Just as Yahweh demonstrated through Moses that the gods of Egypt were no gods, through Elijah Yahweh demonstrated Baal was no god. The three year drought challenged the belief that Baal brought fertility to the land, and the miraculous provision of food in Sidon, Jezebel’s homeland, demonstrated that Yahweh could do what Baal was supposed to be able to do. In Baal mythology, during the dry season the god Mot held Baal captive in the world of the dead. Each year Anath rescued Baal and together they would restore fertility to the land. By raising the widow’s son from the dead during the drought, Yahweh demonstrated that even though Baal could not rise from the dead, as it were, Yahweh had power to raise people from the dead.

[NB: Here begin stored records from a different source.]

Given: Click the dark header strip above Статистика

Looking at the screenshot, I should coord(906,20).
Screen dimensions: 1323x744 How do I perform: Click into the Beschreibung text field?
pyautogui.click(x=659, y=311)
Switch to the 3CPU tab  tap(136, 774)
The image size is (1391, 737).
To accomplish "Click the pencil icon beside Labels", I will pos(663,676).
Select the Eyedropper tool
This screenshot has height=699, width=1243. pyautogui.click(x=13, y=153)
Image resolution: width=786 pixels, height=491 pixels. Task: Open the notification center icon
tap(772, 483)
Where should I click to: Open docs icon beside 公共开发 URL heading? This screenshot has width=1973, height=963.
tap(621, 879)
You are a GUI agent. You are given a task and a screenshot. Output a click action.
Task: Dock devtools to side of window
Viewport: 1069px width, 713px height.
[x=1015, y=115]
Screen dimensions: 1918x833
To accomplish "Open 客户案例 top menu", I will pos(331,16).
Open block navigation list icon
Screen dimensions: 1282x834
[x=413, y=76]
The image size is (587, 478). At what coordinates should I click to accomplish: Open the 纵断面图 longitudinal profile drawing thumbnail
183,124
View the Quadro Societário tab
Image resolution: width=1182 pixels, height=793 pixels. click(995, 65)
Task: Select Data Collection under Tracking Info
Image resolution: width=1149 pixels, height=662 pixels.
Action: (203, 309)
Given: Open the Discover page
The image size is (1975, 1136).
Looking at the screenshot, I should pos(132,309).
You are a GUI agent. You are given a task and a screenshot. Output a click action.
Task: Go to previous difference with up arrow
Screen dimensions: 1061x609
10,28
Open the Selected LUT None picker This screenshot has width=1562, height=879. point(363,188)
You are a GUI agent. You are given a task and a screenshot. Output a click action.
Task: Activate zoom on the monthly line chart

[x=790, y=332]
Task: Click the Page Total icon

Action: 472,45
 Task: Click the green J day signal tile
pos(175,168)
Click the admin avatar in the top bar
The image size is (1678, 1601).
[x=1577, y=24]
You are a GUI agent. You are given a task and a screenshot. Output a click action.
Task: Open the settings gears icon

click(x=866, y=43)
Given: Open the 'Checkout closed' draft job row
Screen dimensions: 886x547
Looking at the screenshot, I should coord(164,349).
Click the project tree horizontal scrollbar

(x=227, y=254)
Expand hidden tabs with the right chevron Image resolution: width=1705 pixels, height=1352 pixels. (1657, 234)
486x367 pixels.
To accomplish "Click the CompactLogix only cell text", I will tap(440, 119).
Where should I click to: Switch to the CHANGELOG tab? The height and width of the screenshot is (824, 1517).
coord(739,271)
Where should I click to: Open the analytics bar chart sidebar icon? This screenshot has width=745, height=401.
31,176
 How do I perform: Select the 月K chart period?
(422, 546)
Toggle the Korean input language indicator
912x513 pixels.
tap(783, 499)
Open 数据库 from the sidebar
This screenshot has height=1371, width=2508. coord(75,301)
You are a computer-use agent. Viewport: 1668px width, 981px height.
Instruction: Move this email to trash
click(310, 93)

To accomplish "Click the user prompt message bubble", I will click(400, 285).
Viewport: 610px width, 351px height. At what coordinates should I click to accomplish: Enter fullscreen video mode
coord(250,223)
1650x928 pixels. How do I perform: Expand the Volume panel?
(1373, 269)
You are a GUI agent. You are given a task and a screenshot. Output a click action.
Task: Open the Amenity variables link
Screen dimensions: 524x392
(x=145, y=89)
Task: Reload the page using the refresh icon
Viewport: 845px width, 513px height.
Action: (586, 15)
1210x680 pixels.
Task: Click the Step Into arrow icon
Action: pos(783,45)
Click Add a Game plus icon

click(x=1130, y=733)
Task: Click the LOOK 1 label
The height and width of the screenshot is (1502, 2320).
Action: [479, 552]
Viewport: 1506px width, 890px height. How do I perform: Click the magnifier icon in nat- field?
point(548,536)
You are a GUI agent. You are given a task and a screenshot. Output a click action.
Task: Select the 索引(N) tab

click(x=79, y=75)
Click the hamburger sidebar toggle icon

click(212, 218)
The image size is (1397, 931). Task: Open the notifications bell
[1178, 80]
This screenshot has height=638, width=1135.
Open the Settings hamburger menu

This contest climaxed on Mount Carmel. Elijah’s prayer was the same as the oft repeated purpose of God in the Exodus (Ex 6:7; 10:1; 16:6, 12; 29:46): “that this people may know that you, O Lord, are God, and that you have turned their hearts back” (1.18:37). The last part of the prayer is a request for the fulfillment of Deuteronomy 30:1-10.
Elijah may have realized the many ways in which his ministry was like Moses’, but after the climatic confrontation on Mount Carmel he saw that Jezebel was going to kill him just as she had killed Yahweh’s other prophets. [It is better to read וַיַּרְא with the KJV rather than repointing to וַיִּרָא. Keil perceptively notes, “For it is obvious that Elijah did not flee from any fear of the vain threat of Jezebel, from the fact that he did not merely withdrawn into the kingdom of Judah, where he would have been safe under Jehoshaphat from all the persecutions of Jezebel, but went to Beersheba, and thence onwards into the desert” C. F. Keil, 1 and 2 Kings, 1 and 2 Chronicles, (Reprint, Hendrickson, 1996), 178. Note also Ronald B. Allen, “Elijah, the Broken Prophet,” JETS 22 (Sep. 1979): 198-99.] So despite the fiery response from God and the immediate confession of the people, in the next chapter Elijah is found taking a forty-day journey to Mount Sinai. But Elijah realized that instead of being a prophet like Moses, he was “no better than [his] fathers” (1.19:4). He was not about to let Jezebel kill him, but he would be happy if God would simply take his life (like he did with Moses?). God did not take his life, but, interestingly, before Elijah is taken from earth he crossed the Jordan in a manner reminiscent of Moses’ crossing of the Red Sea.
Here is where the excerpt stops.